Nasza Loteria SR - pasek na kartach artykułów

Oświadczyny, które się pamięta

Matylda Witkowska
Im bardziej szalone i niezwykłe oświadczyny, tym dłużej się je pamięta.
Im bardziej szalone i niezwykłe oświadczyny, tym dłużej się je pamięta. Polskapresse
Zamiast oświadczać się podczas romantycznej kolacji lub w zaciszu domowej sypialni, młodzi ludzie wolą wykombinować coś ekstra. Niektórzy fundują przyszłej żonie prawdziwy tor przeszkód.

Pokój pełen świec
Gdy przed czterema laty w pewien czerwcowy wieczór chłopak 25-letniej dziś Karoliny przez 40 minut nie wracał z toalety, łodzianka nie spodziewała się, że już wkrótce wydarzy się jedna z najważniejszych chwil w życiu.

- Mój starszy o cztery lata chłopak Adam zupełnie zwyczajnie wyciągnął mnie na basen do Nowej Gdyni - opowiada Karolina. - Przyjechał po mnie na zajęcia, poszliśmy popływać, a potem zajrzeliśmy do sauny. Na koniec zaproponował, żebyśmy zjedli coś w restauracji - opowiada łodzianka.

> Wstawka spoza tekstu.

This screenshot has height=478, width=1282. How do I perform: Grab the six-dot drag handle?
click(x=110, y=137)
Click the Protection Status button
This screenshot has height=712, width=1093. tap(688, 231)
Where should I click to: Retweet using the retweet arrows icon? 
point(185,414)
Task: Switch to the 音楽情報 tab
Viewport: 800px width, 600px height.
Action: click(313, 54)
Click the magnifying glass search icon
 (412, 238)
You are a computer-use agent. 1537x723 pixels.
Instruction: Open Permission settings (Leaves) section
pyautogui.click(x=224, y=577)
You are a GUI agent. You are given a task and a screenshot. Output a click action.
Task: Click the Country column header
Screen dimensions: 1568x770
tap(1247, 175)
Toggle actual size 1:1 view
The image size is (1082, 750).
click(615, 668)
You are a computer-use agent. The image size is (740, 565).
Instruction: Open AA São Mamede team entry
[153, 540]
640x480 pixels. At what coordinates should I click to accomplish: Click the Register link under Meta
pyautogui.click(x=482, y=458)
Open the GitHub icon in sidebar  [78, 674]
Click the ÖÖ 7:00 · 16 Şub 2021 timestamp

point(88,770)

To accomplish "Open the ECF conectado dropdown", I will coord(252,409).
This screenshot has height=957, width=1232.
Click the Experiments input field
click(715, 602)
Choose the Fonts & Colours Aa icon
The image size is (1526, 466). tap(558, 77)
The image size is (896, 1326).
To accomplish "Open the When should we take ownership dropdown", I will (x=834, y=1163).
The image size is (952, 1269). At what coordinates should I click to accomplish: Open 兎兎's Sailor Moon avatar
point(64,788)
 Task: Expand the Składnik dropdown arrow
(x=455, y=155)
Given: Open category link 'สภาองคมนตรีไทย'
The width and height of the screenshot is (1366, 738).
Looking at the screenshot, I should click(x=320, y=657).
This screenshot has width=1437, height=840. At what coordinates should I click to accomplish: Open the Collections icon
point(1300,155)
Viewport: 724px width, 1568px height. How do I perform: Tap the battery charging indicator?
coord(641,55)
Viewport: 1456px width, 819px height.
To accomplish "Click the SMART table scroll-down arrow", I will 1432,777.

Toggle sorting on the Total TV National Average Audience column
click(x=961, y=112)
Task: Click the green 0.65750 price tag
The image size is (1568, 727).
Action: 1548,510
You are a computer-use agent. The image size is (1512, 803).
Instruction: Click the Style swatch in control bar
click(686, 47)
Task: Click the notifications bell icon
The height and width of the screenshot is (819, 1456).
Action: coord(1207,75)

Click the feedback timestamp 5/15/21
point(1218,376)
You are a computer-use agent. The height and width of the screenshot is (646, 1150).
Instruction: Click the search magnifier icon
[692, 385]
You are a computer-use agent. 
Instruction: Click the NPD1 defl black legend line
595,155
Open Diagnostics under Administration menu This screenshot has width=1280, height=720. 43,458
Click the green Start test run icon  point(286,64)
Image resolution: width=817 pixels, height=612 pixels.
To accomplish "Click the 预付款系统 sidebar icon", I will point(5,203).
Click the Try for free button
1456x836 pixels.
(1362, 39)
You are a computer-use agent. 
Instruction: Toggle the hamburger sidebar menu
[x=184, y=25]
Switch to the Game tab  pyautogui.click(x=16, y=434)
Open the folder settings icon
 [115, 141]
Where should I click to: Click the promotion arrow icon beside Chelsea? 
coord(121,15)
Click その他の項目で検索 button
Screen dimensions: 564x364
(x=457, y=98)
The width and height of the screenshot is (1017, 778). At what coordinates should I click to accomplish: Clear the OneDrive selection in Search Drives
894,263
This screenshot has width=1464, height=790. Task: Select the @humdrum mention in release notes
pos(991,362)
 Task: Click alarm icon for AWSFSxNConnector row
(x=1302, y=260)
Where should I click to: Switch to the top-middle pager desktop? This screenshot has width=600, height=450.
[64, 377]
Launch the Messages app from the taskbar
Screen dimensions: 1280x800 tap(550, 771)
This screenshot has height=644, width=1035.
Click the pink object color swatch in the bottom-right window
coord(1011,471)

W pewnym momencie Adam zostawił ją przy stoliku i "poszedł do toalety". Gdy nie wracał przez pół godziny, dziewczyna zaczęła poważnie się martwić. Zadzwoniła do niego, a wykręcał się tłumacząc, że musiał skontaktować się z kimś w ważnej sprawie służbowej i jeszcze chwilę mu to zajmie. To uśpiło jej podejrzenia.

Adam w końcu wrócił, dokończył kolację, a potem zaproponował, by obejrzeli cały ośrodek i hotel, który od dawna im się podobał. Gdy przechodzili obok jednego z pokojów, niespodziewanie wyjął kartę magnetyczną i otworzył drzwi. Tego, co było za nimi Karolina nie zapomni do końca życia.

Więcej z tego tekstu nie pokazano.